Enfrentando, com alguma dificuldade a multidão, caminhamos até
bem próximo à saída, quando fomos abordados por um casal
de jovens, elegantemente trajado, cujo parceiro masculino sustinha, bem elevado,
o tal placar. "Você não é Mr. SIVERO?" Respondi
que não; que meu nome era Silveira, Raymundo Silveira. "Posso ver
seu passaporte?" Relutante, receando ser assaltado, exibi, furtivamente,
meu documento de viagem. "É o senhor mesmo a quem procuramos. Vimos
apanhá-los para transportá-los ao hotel".
Confesso que não esperava tamanha mordomia. Mas minha surpresa ainda
não havia terminado. Fiquei atônito quando o jovem par nos conduziu
a uma reluzente limusine e instalou-nos na cabina destinada a passageiros VIP
onde só faltava...Isso mesmo, só faltava nos recordarmos que pertencíamos
à classe média de um país do terceiro mundo chamado Brasil!

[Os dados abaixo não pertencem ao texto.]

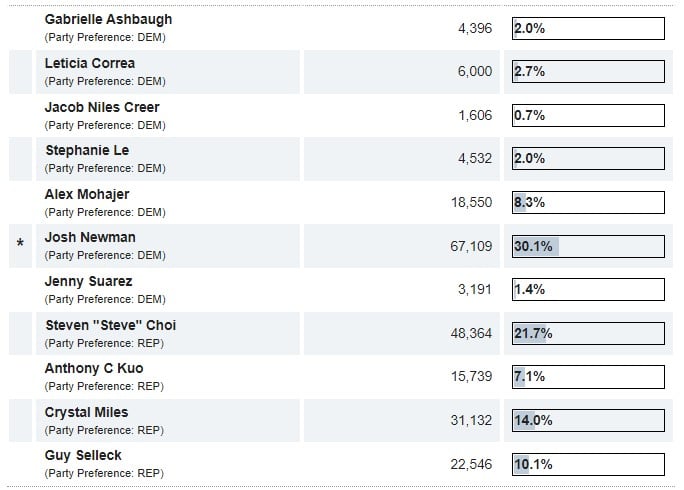Viewport: 684px width, 490px height.
Task: Select the Leticia Correa candidate name
Action: coord(90,63)
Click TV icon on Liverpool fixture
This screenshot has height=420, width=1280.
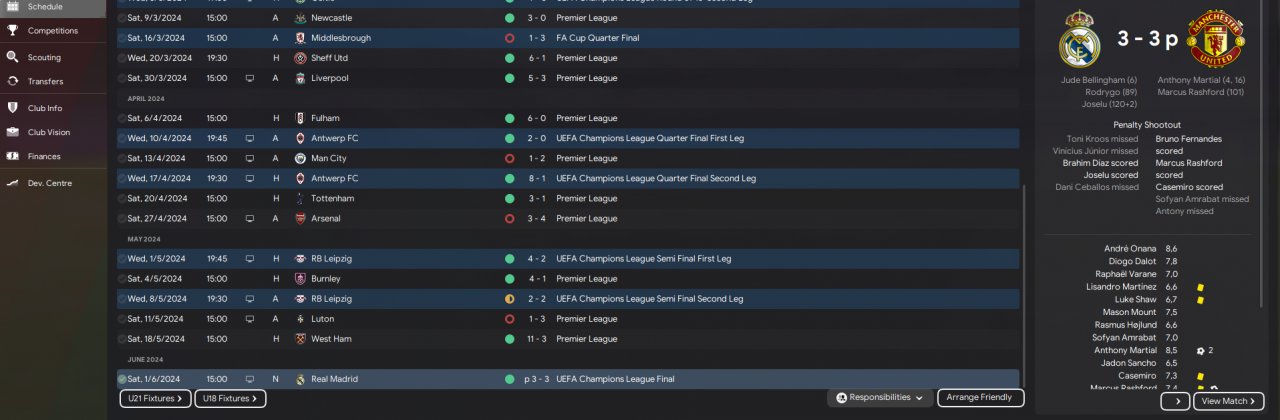click(250, 78)
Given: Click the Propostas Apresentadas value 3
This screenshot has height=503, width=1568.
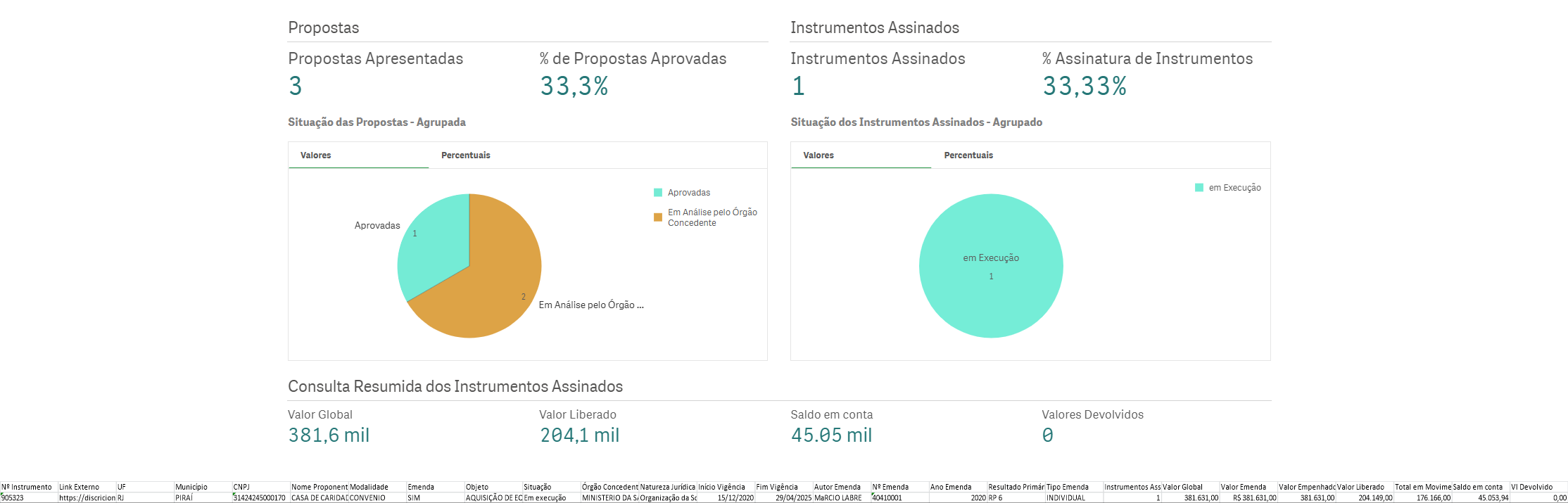Looking at the screenshot, I should 296,86.
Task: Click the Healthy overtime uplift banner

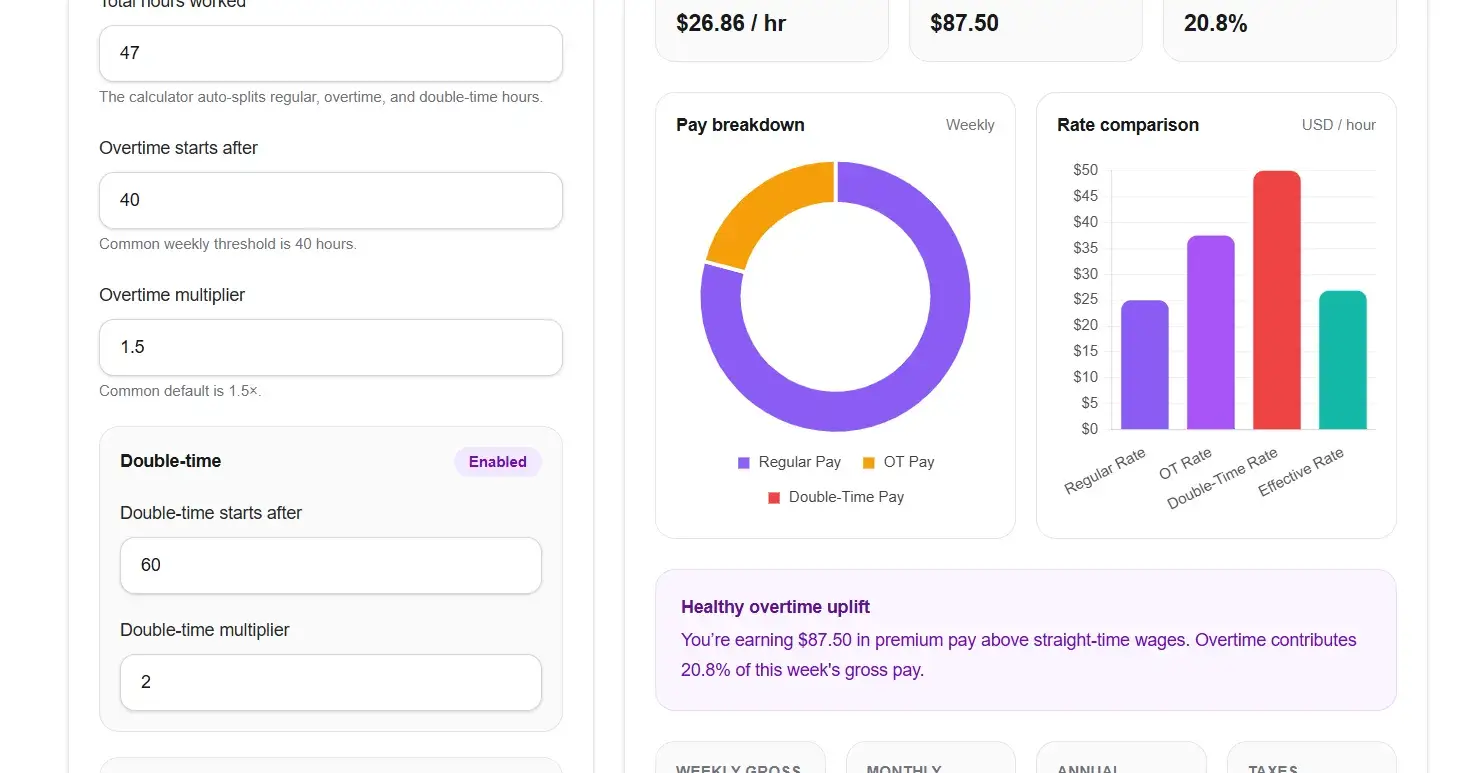Action: pyautogui.click(x=1025, y=639)

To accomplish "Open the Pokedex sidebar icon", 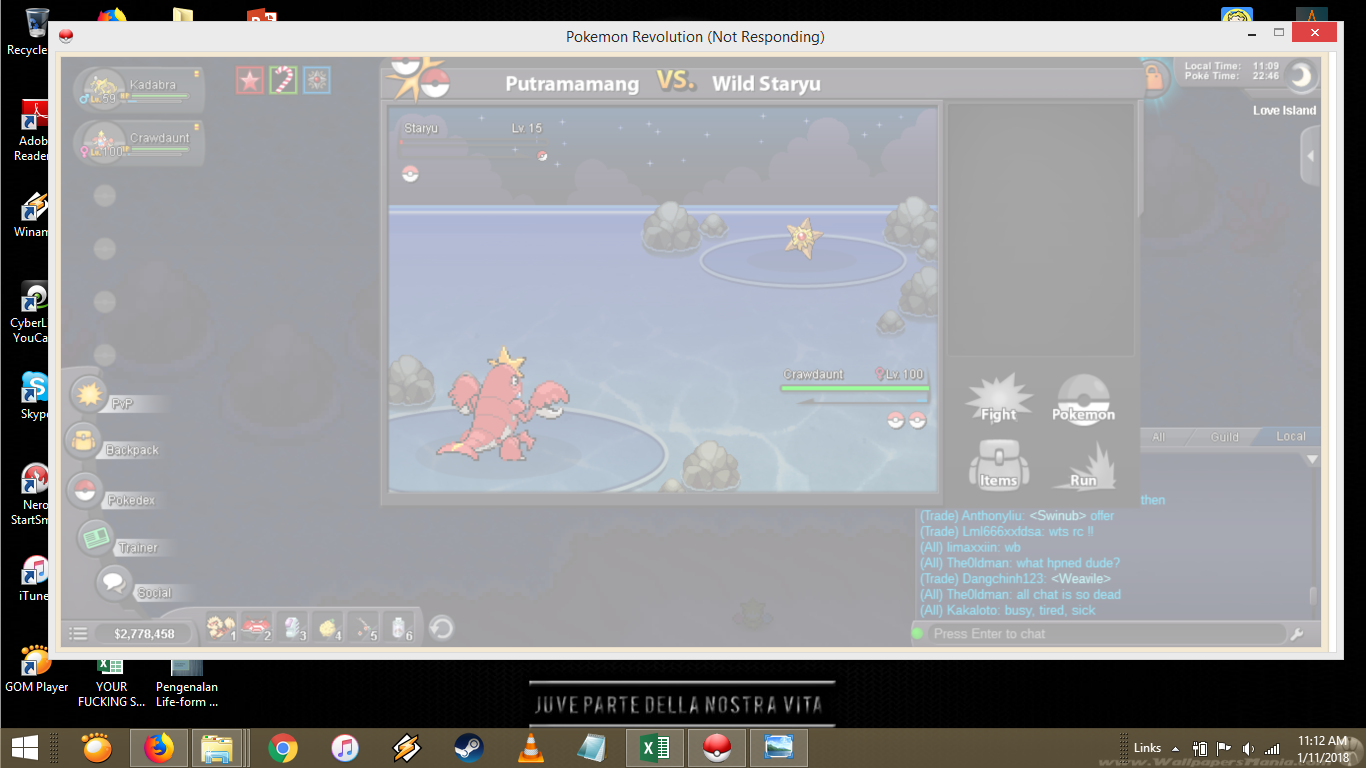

Havia desde um frigobar abarrotado de bebidas e conservas finas a telefone portátil;
desde aparelho de TV em cores a ar refrigerado. O piso era alcatifado de tapete
persa e, o revestimento das poltronas, de veludo. Depois de percorrermos os
trinta quilômetros que nos separavam do centro de Roma - durante os quais
o gentil casal discorria sobre as principais atrações turísticas
à medida que por elas passávamos - fomos instalados no Hotel Palatino,
na Via Cavour. Pouco distante do Coliseu e do Fórum e, exatamente, defronte
à Igreja de San Pietro In Vincoli, onde está o "Moisés"
de Miguelangelo.
Já ouvira casualmente o dito popular, "tristeza de alguns, alegrias
doutros", mas nunca acreditei muito nisto. Pois durante aquele verão,
em Roma, tive a oportunidade de conferir. Transcorria o ano do acidente de Chernobyl.
Àquela catástrofe, se somava a onda de atentados terroristas a
cidadãos norte-americanos no continente europeu. Para resumir, não
apenas a Itália, como também a Europa inteira estava, quase completamente,
esvaziada de turistas. Dizem que ir a Roma e não ver o Papa é
como fumar e não tragar; ir a um baile e não dançar; a
um banquete e não se servir. Os mais concupiscentes exageram: é
como transar e não beijar na boca.
A primeira vez que vi João Paulo II foi em Fortaleza, em Maio de 1980.
Não o vi propriamente: divisei o seu vulto passando, célere, no
papamóvel. A segunda foi durante minha primeira viagem à Europa,
quando fiquei a alguns quilômetros de distância de Sua Santidade
em plena praça de São Pedro, abarrotada de romeiros. Pois neste
ano não só o vi como falei com ele e até o cumprimentei!
A audiência das quartas-feiras fora transferida para um auditório
dentro do próprio Vaticano, devido à escassez de peregrinos. Terminada
a bênção apostólica, eu e minha companheira conseguimos
burlar a segurança e ficamos às suas costas, mas a poucos metros
de distância. "Santidade", falei, "sou de Fortaleza".
Ele se virou de frente pra nós pra nós e disse naquele seu português
que somente ele sabe pronunciar: "Fortaleza? Cearrrá? Gostei muito
de sua cidade" E estendeu-nos a mão. Minha companheira e eu apertamo-la,
emocionados, por alguns segundos, e nos retiramos.